Bill Albright

No. 75, 51, 53
- Positions: Guard, tackle, defensive tackle

Personal information
- Born: April 4, 1929 Racine, Wisconsin, U.S.
- Died: January 17, 2013 (aged 83) Spooner, Wisconsin, U.S.
- Listed height: 6 ft 1 in (1.85 m)
- Listed weight: 233 lb (106 kg)

Career information
- High school: William Horlick (Racine)
- College: Wisconsin (1947–1950)
- NFL draft: 1951: 20th round, 242nd overall pick

Career history
- New York Giants (1951–1954); Toronto Argonauts (1955-1957); Montreal Alouettes (1958);

Awards and highlights
- 2× IRFU All-Star (1955, 1956);

Career NFL statistics
- Games played: 47
- Games started: 43
- Fumble recoveries: 8
- Stats at Pro Football Reference

= Bill Albright =

American gridiron football player (1929–2013)
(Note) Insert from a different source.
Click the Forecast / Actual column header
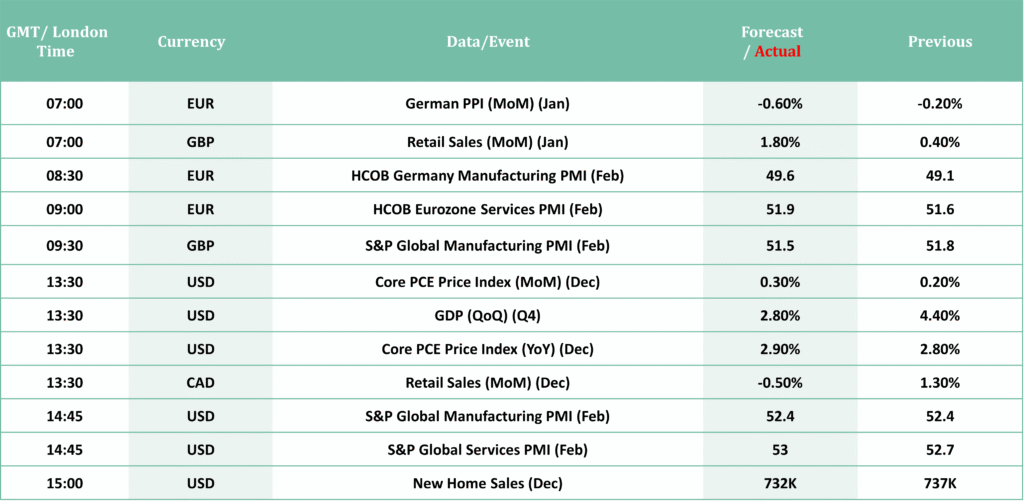[772, 42]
William Charles Albright (April 4, 1929 – January 17, 2013) was an all-star lineman who played in the Interprovincial Rugby Football Union (IRFU) and National Football League (NFL).

Albright played college football at the University of Wisconsin-Madison. He was drafted in the twentieth round of the 1951 NFL draft by the New York Giants and played four seasons (47 games) with the team. Most notably, he scored 1 touchdown on a fumble return.

He finished his career in the CFL. Playing 3 seasons with the Toronto Argonauts he was an all-star 3 times; twice in 1956, for both offensive and defensive line. He played one game for the Montreal Alouettes in 1958.